Carnegie Mellon University
September 05, 2017

Moura and Kottur win Best Short Paper award at the 2017 EMNLP Conference

ECE Professor José Moura and Ph.D. student Satwik Kottur were recently recognized with the Best Short Paper award for their paper, "Natural Language Does Not Emerge 'Naturally' in Multi-Agent Dialog," at the 2017 Conference on Empirical Methods on Natural Language Processing (EMNLP).

Abstract
A number of recent works have proposed techniques for end-to-end learning of communication protocols among cooperative multi-agent populations, and have simultaneously found the emergence of grounded human-interpretable language in the protocols developed by the agents, all learned without any human supervision.
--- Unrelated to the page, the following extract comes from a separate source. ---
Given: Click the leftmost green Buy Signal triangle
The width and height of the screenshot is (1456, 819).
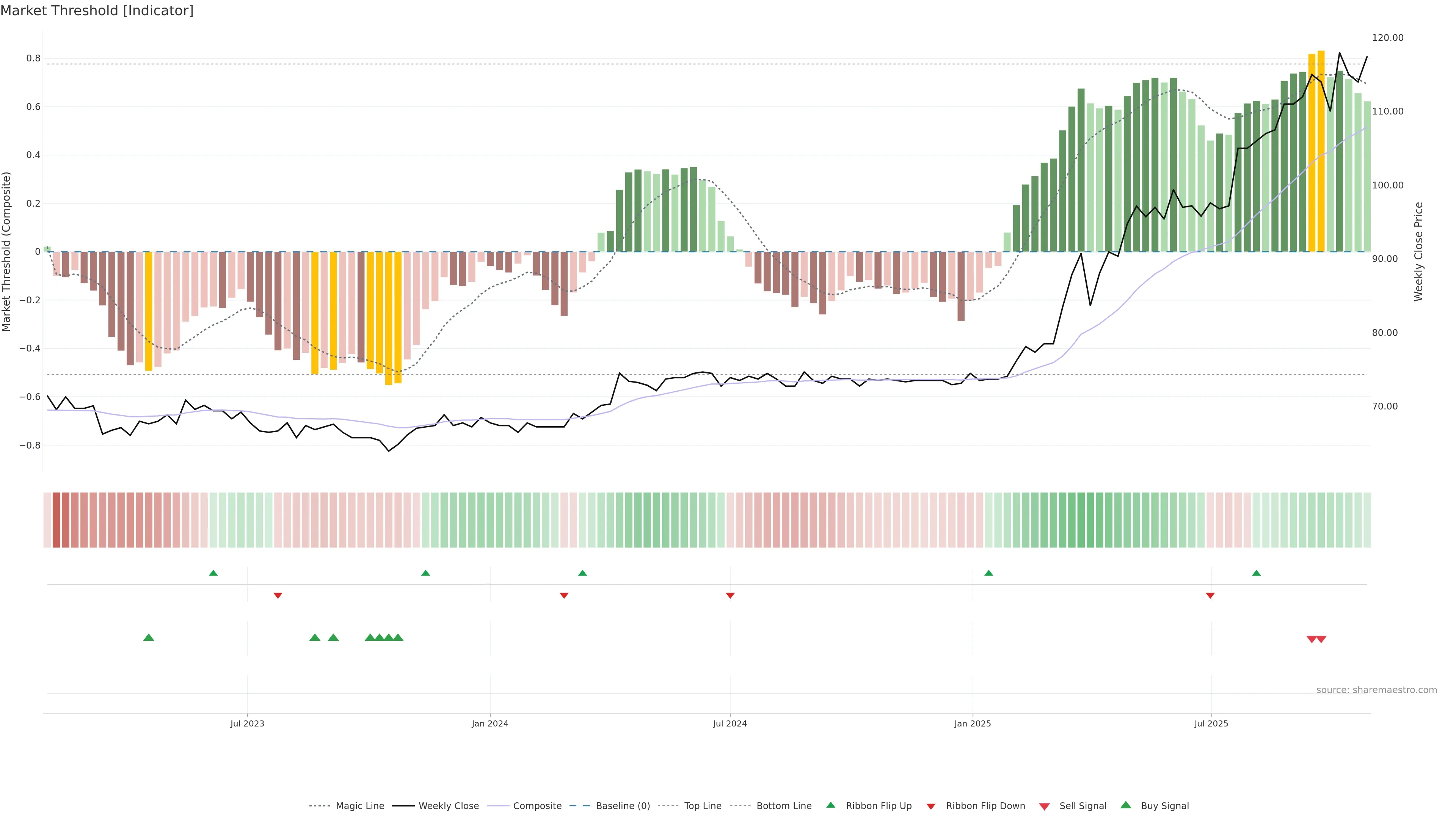Looking at the screenshot, I should pyautogui.click(x=149, y=637).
In this paper, using a Task and Tell reference game between two agents as a testbed, we present a sequence of 'negative' results culminating in a 'positive' one -- showing that while most agent-invented languages are effective (i.e. achieve near-perfect task rewards), they are decidedly not interpretable or compositional. In essence, we find that natural language does not emerge 'naturally', despite the semblance of ease of natural-language-emergence that one may gather from recent literature. We discuss how it is possible to coax the invented languages to become more and more human-like and compositional by increasing restrictions on how two agents may communicate.